Start of RECORDS FOR THE EXERCISE
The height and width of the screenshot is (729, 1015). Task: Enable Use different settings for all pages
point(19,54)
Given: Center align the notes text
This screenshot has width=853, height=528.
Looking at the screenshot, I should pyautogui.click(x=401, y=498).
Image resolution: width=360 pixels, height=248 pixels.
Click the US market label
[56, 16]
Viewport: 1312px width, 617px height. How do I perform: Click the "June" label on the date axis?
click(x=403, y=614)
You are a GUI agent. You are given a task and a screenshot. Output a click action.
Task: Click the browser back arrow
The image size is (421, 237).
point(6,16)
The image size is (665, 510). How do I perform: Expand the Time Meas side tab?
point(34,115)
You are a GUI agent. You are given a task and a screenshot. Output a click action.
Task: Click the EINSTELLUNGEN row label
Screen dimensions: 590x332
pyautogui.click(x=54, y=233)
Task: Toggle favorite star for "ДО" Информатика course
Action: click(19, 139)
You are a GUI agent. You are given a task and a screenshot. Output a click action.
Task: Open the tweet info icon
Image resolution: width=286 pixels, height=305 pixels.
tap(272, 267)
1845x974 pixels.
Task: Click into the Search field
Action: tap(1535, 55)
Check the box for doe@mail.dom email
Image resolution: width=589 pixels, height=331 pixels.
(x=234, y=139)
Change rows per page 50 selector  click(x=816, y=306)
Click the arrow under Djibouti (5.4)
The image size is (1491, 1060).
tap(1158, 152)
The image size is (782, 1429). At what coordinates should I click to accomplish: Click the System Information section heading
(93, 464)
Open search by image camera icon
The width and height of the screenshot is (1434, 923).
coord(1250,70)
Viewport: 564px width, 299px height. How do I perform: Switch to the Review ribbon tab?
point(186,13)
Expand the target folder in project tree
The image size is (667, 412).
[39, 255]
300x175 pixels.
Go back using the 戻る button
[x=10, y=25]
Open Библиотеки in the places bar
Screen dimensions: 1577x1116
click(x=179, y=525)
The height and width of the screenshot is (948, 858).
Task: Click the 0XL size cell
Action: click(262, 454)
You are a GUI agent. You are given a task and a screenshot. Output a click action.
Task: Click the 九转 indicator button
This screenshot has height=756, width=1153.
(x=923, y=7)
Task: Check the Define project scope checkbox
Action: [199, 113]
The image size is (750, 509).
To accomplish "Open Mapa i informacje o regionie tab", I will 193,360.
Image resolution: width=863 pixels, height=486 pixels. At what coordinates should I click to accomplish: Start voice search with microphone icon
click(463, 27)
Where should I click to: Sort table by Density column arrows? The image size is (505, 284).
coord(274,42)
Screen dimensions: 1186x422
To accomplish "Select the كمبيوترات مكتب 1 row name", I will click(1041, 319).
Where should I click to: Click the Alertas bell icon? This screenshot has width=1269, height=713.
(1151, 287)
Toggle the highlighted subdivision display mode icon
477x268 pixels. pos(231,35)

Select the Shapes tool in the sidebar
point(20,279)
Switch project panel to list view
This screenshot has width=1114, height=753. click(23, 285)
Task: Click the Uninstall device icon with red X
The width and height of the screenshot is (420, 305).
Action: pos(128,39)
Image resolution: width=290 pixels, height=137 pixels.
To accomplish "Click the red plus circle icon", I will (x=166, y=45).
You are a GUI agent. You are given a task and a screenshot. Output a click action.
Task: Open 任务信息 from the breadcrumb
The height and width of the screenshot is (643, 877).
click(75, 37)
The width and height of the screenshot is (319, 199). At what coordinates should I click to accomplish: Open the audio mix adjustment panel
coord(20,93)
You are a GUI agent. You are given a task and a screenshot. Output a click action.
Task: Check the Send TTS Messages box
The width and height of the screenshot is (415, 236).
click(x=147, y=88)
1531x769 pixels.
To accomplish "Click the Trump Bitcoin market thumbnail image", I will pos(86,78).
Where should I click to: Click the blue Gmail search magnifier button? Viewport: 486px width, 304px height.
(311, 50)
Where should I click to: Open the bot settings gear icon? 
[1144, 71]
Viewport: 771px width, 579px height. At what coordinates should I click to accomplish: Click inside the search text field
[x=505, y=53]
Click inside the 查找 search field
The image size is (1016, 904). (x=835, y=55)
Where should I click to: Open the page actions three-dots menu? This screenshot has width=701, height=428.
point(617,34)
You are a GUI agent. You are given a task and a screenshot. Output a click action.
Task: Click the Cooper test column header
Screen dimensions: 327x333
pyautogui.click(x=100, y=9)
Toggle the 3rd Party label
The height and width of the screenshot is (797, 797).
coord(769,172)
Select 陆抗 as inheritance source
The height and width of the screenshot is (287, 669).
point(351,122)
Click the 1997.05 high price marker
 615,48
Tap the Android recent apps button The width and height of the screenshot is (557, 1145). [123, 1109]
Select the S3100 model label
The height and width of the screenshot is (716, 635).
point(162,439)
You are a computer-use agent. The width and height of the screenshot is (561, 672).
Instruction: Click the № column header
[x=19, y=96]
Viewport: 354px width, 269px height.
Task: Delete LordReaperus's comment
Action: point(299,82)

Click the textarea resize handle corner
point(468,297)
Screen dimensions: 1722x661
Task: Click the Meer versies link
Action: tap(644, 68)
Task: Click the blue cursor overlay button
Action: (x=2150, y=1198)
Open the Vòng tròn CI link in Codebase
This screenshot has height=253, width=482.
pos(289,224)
End of RECORDS FOR THE EXERCISE
§ **EXERCISE INSTRUCTIONS**:
What you return must be the entries, given again word for word.

§ **FINISHED EXERCISE**:
The height and width of the screenshot is (729, 1015). Task: Enable Use different settings for all pages
point(19,54)
Given: Center align the notes text
This screenshot has width=853, height=528.
Looking at the screenshot, I should pyautogui.click(x=401, y=498).
Image resolution: width=360 pixels, height=248 pixels.
Click the US market label
[56, 16]
Viewport: 1312px width, 617px height. How do I perform: Click the "June" label on the date axis?
click(x=403, y=614)
You are a GUI agent. You are given a task and a screenshot. Output a click action.
Task: Click the browser back arrow
The image size is (421, 237).
point(6,16)
The image size is (665, 510). How do I perform: Expand the Time Meas side tab?
point(34,115)
You are a GUI agent. You are given a task and a screenshot. Output a click action.
Task: Click the EINSTELLUNGEN row label
Screen dimensions: 590x332
pyautogui.click(x=54, y=233)
Task: Toggle favorite star for "ДО" Информатика course
Action: click(19, 139)
You are a GUI agent. You are given a task and a screenshot. Output a click action.
Task: Open the tweet info icon
Image resolution: width=286 pixels, height=305 pixels.
tap(272, 267)
1845x974 pixels.
Task: Click into the Search field
Action: tap(1535, 55)
Check the box for doe@mail.dom email
Image resolution: width=589 pixels, height=331 pixels.
(x=234, y=139)
Change rows per page 50 selector  click(x=816, y=306)
Click the arrow under Djibouti (5.4)
The image size is (1491, 1060).
tap(1158, 152)
The image size is (782, 1429). At what coordinates should I click to accomplish: Click the System Information section heading
(93, 464)
Open search by image camera icon
The width and height of the screenshot is (1434, 923).
coord(1250,70)
Viewport: 564px width, 299px height. How do I perform: Switch to the Review ribbon tab?
point(186,13)
Expand the target folder in project tree
The image size is (667, 412).
[39, 255]
300x175 pixels.
Go back using the 戻る button
[x=10, y=25]
Open Библиотеки in the places bar
Screen dimensions: 1577x1116
click(x=179, y=525)
The height and width of the screenshot is (948, 858).
Task: Click the 0XL size cell
Action: click(262, 454)
You are a GUI agent. You are given a task and a screenshot. Output a click action.
Task: Click the 九转 indicator button
This screenshot has height=756, width=1153.
(x=923, y=7)
Task: Check the Define project scope checkbox
Action: [199, 113]
The image size is (750, 509).
To accomplish "Open Mapa i informacje o regionie tab", I will 193,360.
Image resolution: width=863 pixels, height=486 pixels. At what coordinates should I click to accomplish: Start voice search with microphone icon
click(463, 27)
Where should I click to: Sort table by Density column arrows? The image size is (505, 284).
coord(274,42)
Screen dimensions: 1186x422
To accomplish "Select the كمبيوترات مكتب 1 row name", I will click(1041, 319).
Where should I click to: Click the Alertas bell icon? This screenshot has width=1269, height=713.
(1151, 287)
Toggle the highlighted subdivision display mode icon
477x268 pixels. pos(231,35)

Select the Shapes tool in the sidebar
point(20,279)
Switch project panel to list view
This screenshot has width=1114, height=753. click(23, 285)
Task: Click the Uninstall device icon with red X
The width and height of the screenshot is (420, 305).
Action: pos(128,39)
Image resolution: width=290 pixels, height=137 pixels.
To accomplish "Click the red plus circle icon", I will (x=166, y=45).
You are a GUI agent. You are given a task and a screenshot. Output a click action.
Task: Open 任务信息 from the breadcrumb
The height and width of the screenshot is (643, 877).
click(75, 37)
The width and height of the screenshot is (319, 199). At what coordinates should I click to accomplish: Open the audio mix adjustment panel
coord(20,93)
You are a GUI agent. You are given a task and a screenshot. Output a click action.
Task: Check the Send TTS Messages box
The width and height of the screenshot is (415, 236).
click(x=147, y=88)
1531x769 pixels.
To accomplish "Click the Trump Bitcoin market thumbnail image", I will pos(86,78).
Where should I click to: Click the blue Gmail search magnifier button? Viewport: 486px width, 304px height.
(311, 50)
Where should I click to: Open the bot settings gear icon? 
[1144, 71]
Viewport: 771px width, 579px height. At what coordinates should I click to accomplish: Click inside the search text field
[x=505, y=53]
Click inside the 查找 search field
The image size is (1016, 904). (x=835, y=55)
Where should I click to: Open the page actions three-dots menu? This screenshot has width=701, height=428.
point(617,34)
You are a GUI agent. You are given a task and a screenshot. Output a click action.
Task: Click the Cooper test column header
Screen dimensions: 327x333
pyautogui.click(x=100, y=9)
Toggle the 3rd Party label
The height and width of the screenshot is (797, 797).
coord(769,172)
Select 陆抗 as inheritance source
The height and width of the screenshot is (287, 669).
point(351,122)
Click the 1997.05 high price marker
 615,48
Tap the Android recent apps button The width and height of the screenshot is (557, 1145). [123, 1109]
Select the S3100 model label
The height and width of the screenshot is (716, 635).
point(162,439)
You are a computer-use agent. The width and height of the screenshot is (561, 672).
Instruction: Click the № column header
[x=19, y=96]
Viewport: 354px width, 269px height.
Task: Delete LordReaperus's comment
Action: point(299,82)

Click the textarea resize handle corner
point(468,297)
Screen dimensions: 1722x661
Task: Click the Meer versies link
Action: tap(644, 68)
Task: Click the blue cursor overlay button
Action: (x=2150, y=1198)
Open the Vòng tròn CI link in Codebase
This screenshot has height=253, width=482.
pos(289,224)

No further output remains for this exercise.